▶ **Petunjuk Latihan**
Tolong salin persis bagian dari teks tentang buruh migran di bawah ini, mulai dari kata-kata yang memuat "Apa alasan keberangkatan" dan berakhir pada "eksploitasi: tempat kerja.".

____ Potongan Dokumen

Apa alasan keberangkatan begitu banyak orang ke luar negeri dan bahkan berulang-ulang walaupun resiko BMI bisa ‚kalah‘ atau resiko mengalami hal yang buruk cukup tinggi? Dalam tahun-tahun terakhir ini lebih dari 4.000 orang terdokumentasi meninggalkan kabupaten Tulung Agung yang berpenduduk satu juta orang. „Kehidupan di sini sangat sulit sedangkan di sana kami mendapatkan gaji penuh. Kebanyakan mantan buruh migran mengeluarkan gaji mereka untuk membangun rumah“ kata Siti. Dia bercerita banyak mantan buruh migran tidak berhenti tergantung pada rantai migrasi. Hidup di luar negeri menawarkan sesuatu yang jarang ada di Tulung Agung dan kalau ada, mungkin di kota besar sifatnya rentan pada eksploitasi: tempat kerja.
Siti dan kawan-kawan mantan buruh migran membangun usaha kecil. Mereka membagi pengalaman mereka dengan perempuan muda lain yang sedang dilatih dalam ketrampilan bahasa Inggris dan pekerjaan domestik oleh PJTKI sementara menunggu saat keberangkatan. PJTKI itu dipilih oleh calon buruh migran untuk mencarikan pekerjaan untuk mereka sementara. Siti dan kawan-kawannya bercerita tentang kehidupan di luar negeri dengan waktu dan ruangnya terbatas untuk berkumpul dengan buruh migran lain dan membagi pengalaman masing-masing. Saat mengurus sampah, misalkan, bisa menjadi kesempatan untuk bertemu dan menukar pengalaman dan pikiran.

________
____ Bahan yang Disediakan

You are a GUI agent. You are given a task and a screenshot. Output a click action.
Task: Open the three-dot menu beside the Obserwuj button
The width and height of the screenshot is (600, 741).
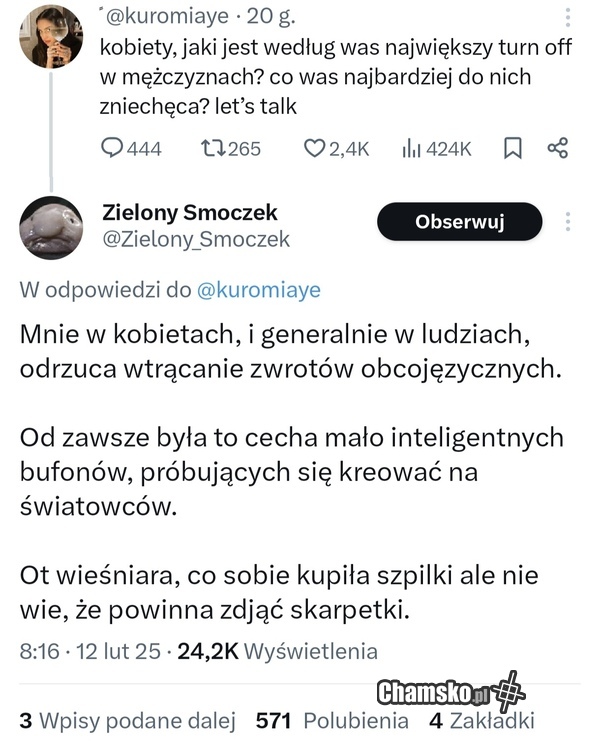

________

▶ **Jawaban Lengkap**
Apa alasan keberangkatan begitu banyak orang ke luar negeri dan bahkan berulang-ulang walaupun resiko BMI bisa ‚kalah‘ atau resiko mengalami hal yang buruk cukup tinggi? Dalam tahun-tahun terakhir ini lebih dari 4.000 orang terdokumentasi meninggalkan kabupaten Tulung Agung yang berpenduduk satu juta orang. „Kehidupan di sini sangat sulit sedangkan di sana kami mendapatkan gaji penuh. Kebanyakan mantan buruh migran mengeluarkan gaji mereka untuk membangun rumah“ kata Siti. Dia bercerita banyak mantan buruh migran tidak berhenti tergantung pada rantai migrasi. Hidup di luar negeri menawarkan sesuatu yang jarang ada di Tulung Agung dan kalau ada, mungkin di kota besar sifatnya rentan pada eksploitasi: tempat kerja.